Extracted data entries
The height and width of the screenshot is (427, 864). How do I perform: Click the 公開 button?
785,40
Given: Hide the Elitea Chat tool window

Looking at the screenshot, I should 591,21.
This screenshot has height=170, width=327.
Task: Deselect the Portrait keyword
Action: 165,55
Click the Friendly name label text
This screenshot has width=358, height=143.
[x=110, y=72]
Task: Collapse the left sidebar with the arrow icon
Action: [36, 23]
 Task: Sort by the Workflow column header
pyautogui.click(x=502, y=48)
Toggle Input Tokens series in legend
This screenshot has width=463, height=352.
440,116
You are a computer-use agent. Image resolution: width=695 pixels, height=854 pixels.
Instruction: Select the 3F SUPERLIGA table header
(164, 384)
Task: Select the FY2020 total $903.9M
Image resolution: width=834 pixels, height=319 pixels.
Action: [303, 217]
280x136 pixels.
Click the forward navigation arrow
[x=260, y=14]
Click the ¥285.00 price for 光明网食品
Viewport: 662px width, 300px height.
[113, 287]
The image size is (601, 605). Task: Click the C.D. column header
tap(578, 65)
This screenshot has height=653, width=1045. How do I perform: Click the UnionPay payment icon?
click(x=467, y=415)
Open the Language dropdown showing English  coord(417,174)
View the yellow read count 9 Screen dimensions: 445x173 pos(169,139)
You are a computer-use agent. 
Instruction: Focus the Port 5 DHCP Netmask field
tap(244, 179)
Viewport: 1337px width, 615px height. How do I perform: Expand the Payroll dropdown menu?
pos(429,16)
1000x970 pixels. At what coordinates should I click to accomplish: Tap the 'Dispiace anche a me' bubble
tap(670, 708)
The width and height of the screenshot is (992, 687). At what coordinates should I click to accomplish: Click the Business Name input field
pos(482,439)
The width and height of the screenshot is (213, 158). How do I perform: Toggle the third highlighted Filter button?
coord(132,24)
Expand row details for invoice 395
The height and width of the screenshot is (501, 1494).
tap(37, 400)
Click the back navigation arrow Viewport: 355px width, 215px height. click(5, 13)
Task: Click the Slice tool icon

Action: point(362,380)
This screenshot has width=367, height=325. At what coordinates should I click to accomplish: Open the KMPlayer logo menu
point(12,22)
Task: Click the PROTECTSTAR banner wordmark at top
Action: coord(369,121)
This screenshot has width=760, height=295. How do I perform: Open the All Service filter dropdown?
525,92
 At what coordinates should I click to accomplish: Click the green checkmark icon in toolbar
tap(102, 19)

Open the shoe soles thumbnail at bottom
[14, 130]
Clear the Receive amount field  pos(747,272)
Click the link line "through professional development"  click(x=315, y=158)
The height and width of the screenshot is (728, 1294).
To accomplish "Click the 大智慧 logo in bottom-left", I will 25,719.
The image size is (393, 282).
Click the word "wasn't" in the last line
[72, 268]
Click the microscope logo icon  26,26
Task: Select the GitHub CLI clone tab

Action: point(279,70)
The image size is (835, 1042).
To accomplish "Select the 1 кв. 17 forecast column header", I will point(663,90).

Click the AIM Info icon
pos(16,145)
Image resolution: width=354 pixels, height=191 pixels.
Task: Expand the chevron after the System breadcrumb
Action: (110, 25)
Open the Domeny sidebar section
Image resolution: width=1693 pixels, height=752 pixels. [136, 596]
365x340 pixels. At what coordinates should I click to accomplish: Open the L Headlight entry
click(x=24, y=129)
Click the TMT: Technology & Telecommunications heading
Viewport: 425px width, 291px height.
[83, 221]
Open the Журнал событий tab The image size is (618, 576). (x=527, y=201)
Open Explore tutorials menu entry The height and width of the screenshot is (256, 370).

What you are asked to do >> Line count for "agent": count the lines in the records above that hold this word, and give only the number.

Written solution >> 2